Op het cameleon.
HEt Cameleon Eet of Drinkt niet, maar leefd by het in en uyt laaten van de Lugt, die het zomtyds inhaald; en veranderd zig van verw na de Coleur der dingen daar het omtrent is, uytgenoomen het Rood en zuyver Wit; na de getuygenis der Natuurkundige. Zo kan men de Pluymstrijkers aanmerken; zy voeden haar met Wind van ydele Eere, en leeven door de Lugt van Hoop op Vergeldinge. Ook veranderen zy haar Gelaat, en stellen haar gebeerden zodanig aan, als zy merken dat het voorwerp van haar gevley behaaglijkst is; uytgenoomen in het rood, van Openbaare vyandschap, of in het wit, van opregte vreede, of vriendschap: want Toorn en regte vriendschap verdelgd Pluymstrykery, alzoo het een Daad van geveinsdheid is.
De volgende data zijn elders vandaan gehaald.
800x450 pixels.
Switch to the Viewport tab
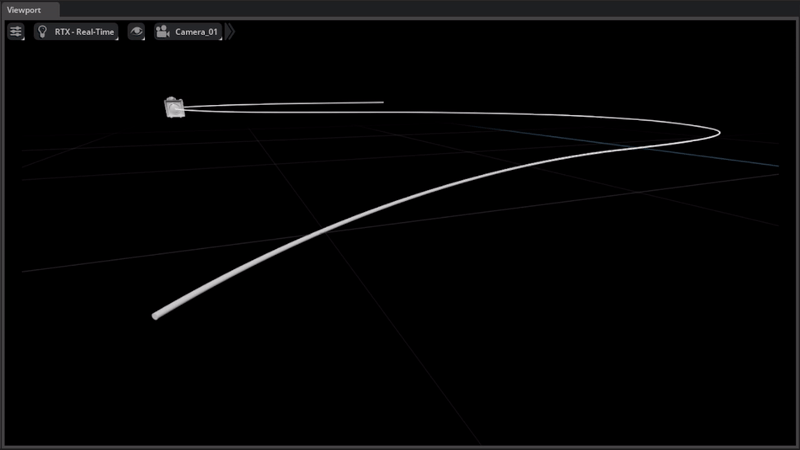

Zy spreeken valsheid een yder met zyn Naasten, met vleijende Lippen, zy spreeken met een dobbel Herte. Psalm.12.v.3. daarom de Keizer Sigimundus een Pluymstryker een Oorband gaf; en wanneer deeze aan zijn Majesteit vroeg; na de oorzaak van de slag, zo antwoorde dezelve waarom Byt gy my? nadien deeze vleiaard hem Godlijke Eere wilde toeschrijven. Het ware te wenschen, dat dit gedrogt uyt de Menschelijke omgang geweerd was, of dat het alleen aan de Hooven, als haar eigen weide gevonden wierd, dan zoude het meenig een niet beschadigen, want een Man, die zyn Naasten vleid, spreid een Net uyt voor des zelfs gangen. Prov.29.v.5. O. dat yder met Paulus zeggen kon, alzo spreeken wy, niet als Menschen behagende, maar Gode, die onze herten beproefd, want wy hebben noit met Pluymstrijkende Woorden omgegaan, gelyk gy weet, nog met eenig bedekzel van Gierigheid: God is getuyge. Nog zoekende Eere uyt Menschen. 1Tess.2.v.4.
ô! Baatzugt Zoon, Pluymstrijkery,
Gy waand het Liegen staat u vry,
Wanneer het voordeel geeven kan:
Maar als God Waarheid zoekt, wat dan?